======== Given records
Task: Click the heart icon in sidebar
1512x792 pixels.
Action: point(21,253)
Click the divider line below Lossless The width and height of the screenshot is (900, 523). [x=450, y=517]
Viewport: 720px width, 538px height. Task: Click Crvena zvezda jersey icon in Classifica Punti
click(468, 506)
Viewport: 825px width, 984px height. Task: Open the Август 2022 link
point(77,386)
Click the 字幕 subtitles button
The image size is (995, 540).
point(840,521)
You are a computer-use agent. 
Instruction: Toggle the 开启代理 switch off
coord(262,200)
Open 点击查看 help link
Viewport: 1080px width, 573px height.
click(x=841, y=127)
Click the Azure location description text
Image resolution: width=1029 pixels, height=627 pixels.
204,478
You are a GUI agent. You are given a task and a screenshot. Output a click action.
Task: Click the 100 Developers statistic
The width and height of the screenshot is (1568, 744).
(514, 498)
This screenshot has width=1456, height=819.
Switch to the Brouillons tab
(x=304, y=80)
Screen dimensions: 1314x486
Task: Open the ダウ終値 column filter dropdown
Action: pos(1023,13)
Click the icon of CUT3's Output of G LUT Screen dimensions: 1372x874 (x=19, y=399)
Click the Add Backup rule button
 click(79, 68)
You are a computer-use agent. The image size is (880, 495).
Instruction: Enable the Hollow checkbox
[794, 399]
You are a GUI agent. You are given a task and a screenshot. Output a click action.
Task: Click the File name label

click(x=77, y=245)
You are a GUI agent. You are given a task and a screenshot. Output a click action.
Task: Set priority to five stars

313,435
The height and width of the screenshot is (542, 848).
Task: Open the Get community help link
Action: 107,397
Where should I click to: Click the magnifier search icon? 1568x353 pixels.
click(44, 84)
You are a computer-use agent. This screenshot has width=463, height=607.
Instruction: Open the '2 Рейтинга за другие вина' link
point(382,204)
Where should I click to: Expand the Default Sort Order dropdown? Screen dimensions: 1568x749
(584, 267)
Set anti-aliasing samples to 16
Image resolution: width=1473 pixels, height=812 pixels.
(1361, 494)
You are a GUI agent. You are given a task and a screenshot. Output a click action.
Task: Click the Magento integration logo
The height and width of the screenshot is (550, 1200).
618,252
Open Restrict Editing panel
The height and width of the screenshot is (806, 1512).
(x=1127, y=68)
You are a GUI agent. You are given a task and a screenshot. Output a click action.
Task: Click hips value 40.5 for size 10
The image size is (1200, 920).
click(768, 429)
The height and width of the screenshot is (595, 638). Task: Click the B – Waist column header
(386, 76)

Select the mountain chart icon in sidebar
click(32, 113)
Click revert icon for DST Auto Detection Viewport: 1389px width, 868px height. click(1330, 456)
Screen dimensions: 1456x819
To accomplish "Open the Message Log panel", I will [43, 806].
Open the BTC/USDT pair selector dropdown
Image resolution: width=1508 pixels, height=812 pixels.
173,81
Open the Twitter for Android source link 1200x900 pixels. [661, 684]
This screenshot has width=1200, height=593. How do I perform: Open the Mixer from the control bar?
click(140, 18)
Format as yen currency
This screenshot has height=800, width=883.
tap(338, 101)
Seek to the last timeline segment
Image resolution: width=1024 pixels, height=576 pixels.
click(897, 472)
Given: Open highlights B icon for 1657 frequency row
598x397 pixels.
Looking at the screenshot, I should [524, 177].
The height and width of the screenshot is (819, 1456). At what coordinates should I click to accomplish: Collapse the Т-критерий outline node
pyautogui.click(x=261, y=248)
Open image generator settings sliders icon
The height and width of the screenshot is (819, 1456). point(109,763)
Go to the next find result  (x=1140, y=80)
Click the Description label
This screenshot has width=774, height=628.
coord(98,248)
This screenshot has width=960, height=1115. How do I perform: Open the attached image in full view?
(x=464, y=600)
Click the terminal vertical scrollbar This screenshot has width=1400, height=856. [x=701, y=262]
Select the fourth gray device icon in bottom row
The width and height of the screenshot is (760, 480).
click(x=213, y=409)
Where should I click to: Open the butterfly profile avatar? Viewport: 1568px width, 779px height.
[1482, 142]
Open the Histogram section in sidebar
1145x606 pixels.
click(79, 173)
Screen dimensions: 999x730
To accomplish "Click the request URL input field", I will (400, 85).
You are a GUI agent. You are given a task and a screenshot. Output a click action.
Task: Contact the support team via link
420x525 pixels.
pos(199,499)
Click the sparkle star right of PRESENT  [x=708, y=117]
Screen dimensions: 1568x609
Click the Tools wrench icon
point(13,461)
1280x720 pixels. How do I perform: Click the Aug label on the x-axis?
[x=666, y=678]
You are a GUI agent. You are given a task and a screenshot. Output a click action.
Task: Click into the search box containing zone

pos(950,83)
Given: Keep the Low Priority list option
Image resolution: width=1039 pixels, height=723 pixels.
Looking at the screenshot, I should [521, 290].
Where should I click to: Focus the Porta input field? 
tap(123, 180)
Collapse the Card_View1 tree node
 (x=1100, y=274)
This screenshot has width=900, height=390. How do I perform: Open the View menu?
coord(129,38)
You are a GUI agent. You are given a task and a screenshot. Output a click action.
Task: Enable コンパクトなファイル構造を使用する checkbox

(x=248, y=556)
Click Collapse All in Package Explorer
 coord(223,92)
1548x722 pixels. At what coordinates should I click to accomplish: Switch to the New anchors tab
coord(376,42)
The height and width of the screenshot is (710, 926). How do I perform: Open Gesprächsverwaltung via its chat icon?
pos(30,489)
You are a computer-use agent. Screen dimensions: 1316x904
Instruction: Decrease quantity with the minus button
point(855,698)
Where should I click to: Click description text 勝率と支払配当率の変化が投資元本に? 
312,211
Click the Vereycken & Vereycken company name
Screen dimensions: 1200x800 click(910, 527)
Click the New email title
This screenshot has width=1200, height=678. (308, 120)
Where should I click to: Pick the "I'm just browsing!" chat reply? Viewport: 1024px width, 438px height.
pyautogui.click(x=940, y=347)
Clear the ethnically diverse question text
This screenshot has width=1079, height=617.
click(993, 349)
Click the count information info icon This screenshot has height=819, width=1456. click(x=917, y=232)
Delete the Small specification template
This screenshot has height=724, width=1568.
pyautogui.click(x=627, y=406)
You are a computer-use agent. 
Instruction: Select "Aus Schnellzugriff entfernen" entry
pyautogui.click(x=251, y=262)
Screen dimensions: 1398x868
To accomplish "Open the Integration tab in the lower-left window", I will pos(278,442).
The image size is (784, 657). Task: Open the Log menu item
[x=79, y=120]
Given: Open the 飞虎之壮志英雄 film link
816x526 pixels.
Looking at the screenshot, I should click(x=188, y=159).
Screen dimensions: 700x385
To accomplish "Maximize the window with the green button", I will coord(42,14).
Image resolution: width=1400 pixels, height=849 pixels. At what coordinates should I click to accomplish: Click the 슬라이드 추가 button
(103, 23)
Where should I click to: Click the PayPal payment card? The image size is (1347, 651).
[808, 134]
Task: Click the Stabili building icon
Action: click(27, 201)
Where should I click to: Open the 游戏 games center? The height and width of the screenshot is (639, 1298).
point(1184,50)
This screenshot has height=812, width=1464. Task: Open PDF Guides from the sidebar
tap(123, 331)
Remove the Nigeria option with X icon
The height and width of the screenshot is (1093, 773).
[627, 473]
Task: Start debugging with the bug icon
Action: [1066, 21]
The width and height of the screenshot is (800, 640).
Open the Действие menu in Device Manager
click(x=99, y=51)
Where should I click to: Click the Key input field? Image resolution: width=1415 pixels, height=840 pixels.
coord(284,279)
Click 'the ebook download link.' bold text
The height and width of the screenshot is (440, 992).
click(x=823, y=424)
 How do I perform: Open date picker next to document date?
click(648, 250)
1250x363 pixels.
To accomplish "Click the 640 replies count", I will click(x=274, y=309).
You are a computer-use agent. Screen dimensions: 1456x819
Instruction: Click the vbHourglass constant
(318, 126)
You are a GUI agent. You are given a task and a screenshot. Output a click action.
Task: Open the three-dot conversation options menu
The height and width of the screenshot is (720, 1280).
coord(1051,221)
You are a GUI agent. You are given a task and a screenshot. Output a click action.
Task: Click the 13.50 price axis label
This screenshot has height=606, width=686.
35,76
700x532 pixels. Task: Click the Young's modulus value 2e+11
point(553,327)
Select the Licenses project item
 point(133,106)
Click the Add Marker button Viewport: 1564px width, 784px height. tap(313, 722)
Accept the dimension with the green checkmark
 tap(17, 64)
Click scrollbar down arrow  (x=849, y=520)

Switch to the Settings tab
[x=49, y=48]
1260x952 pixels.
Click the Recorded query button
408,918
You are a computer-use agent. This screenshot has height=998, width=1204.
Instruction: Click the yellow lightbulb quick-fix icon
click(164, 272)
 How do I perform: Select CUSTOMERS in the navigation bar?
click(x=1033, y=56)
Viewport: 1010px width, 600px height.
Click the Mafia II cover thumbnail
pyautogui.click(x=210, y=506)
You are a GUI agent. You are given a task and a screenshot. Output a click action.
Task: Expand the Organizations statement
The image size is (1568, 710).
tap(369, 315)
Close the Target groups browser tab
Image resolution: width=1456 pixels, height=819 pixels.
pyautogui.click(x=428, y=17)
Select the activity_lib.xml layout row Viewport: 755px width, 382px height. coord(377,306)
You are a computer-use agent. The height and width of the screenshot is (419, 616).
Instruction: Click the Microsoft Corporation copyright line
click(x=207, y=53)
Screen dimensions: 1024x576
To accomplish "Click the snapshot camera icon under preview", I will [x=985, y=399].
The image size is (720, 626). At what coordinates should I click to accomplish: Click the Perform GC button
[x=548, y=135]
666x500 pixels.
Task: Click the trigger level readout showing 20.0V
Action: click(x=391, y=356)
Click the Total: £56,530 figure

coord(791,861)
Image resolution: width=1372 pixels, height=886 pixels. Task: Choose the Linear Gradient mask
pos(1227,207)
================
Exercise task =>
Update the lines from the one containing "The image size is (720, 626)." through the one containing "coord(791,861)", changing "Perform GC" to "Run GC" and leaving everything else untouched.

Exercise solution =>
The image size is (720, 626). At what coordinates should I click to accomplish: Click the Run GC button
[x=548, y=135]
666x500 pixels.
Task: Click the trigger level readout showing 20.0V
Action: click(x=391, y=356)
Click the Total: £56,530 figure

coord(791,861)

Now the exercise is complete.